Line by line, output the data that follows exactly as written.

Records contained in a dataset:
'''
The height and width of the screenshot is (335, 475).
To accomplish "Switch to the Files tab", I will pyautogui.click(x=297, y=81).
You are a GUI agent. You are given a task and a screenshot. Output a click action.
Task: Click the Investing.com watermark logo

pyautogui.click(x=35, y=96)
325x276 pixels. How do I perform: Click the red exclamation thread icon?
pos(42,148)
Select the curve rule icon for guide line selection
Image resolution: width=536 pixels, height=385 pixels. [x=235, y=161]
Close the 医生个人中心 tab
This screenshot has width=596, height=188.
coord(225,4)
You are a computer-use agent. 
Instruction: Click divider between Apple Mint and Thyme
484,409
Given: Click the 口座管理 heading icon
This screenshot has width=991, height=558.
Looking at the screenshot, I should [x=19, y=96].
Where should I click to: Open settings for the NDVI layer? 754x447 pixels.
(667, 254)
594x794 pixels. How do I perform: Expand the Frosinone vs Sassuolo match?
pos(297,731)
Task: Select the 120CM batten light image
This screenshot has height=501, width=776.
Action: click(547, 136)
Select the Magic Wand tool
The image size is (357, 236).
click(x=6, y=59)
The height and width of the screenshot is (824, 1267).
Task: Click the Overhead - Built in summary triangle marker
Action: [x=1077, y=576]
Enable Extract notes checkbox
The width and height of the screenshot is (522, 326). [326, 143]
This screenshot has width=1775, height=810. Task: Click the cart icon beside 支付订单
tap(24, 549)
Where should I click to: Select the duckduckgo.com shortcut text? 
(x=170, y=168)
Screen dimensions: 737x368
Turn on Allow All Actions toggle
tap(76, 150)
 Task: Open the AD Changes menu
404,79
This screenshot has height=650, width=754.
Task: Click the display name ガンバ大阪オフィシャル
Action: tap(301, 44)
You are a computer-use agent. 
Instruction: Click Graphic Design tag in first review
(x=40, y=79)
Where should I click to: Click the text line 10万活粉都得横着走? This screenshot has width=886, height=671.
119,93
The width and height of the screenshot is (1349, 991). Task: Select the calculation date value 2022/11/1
'''
RESPONSE TO THIS EXERCISE:
The height and width of the screenshot is (335, 475).
To accomplish "Switch to the Files tab", I will pyautogui.click(x=297, y=81).
You are a GUI agent. You are given a task and a screenshot. Output a click action.
Task: Click the Investing.com watermark logo

pyautogui.click(x=35, y=96)
325x276 pixels. How do I perform: Click the red exclamation thread icon?
pos(42,148)
Select the curve rule icon for guide line selection
Image resolution: width=536 pixels, height=385 pixels. [x=235, y=161]
Close the 医生个人中心 tab
This screenshot has width=596, height=188.
coord(225,4)
You are a computer-use agent. 
Instruction: Click divider between Apple Mint and Thyme
484,409
Given: Click the 口座管理 heading icon
This screenshot has width=991, height=558.
Looking at the screenshot, I should [x=19, y=96].
Where should I click to: Open settings for the NDVI layer? 754x447 pixels.
(667, 254)
594x794 pixels. How do I perform: Expand the Frosinone vs Sassuolo match?
pos(297,731)
Task: Select the 120CM batten light image
This screenshot has height=501, width=776.
Action: click(547, 136)
Select the Magic Wand tool
The image size is (357, 236).
click(x=6, y=59)
The height and width of the screenshot is (824, 1267).
Task: Click the Overhead - Built in summary triangle marker
Action: [x=1077, y=576]
Enable Extract notes checkbox
The width and height of the screenshot is (522, 326). [326, 143]
This screenshot has width=1775, height=810. Task: Click the cart icon beside 支付订单
tap(24, 549)
Where should I click to: Select the duckduckgo.com shortcut text? 
(x=170, y=168)
Screen dimensions: 737x368
Turn on Allow All Actions toggle
tap(76, 150)
 Task: Open the AD Changes menu
404,79
This screenshot has height=650, width=754.
Task: Click the display name ガンバ大阪オフィシャル
Action: tap(301, 44)
You are a computer-use agent. 
Instruction: Click Graphic Design tag in first review
(x=40, y=79)
Where should I click to: Click the text line 10万活粉都得横着走? This screenshot has width=886, height=671.
119,93
The width and height of the screenshot is (1349, 991). Task: Select the calculation date value 2022/11/1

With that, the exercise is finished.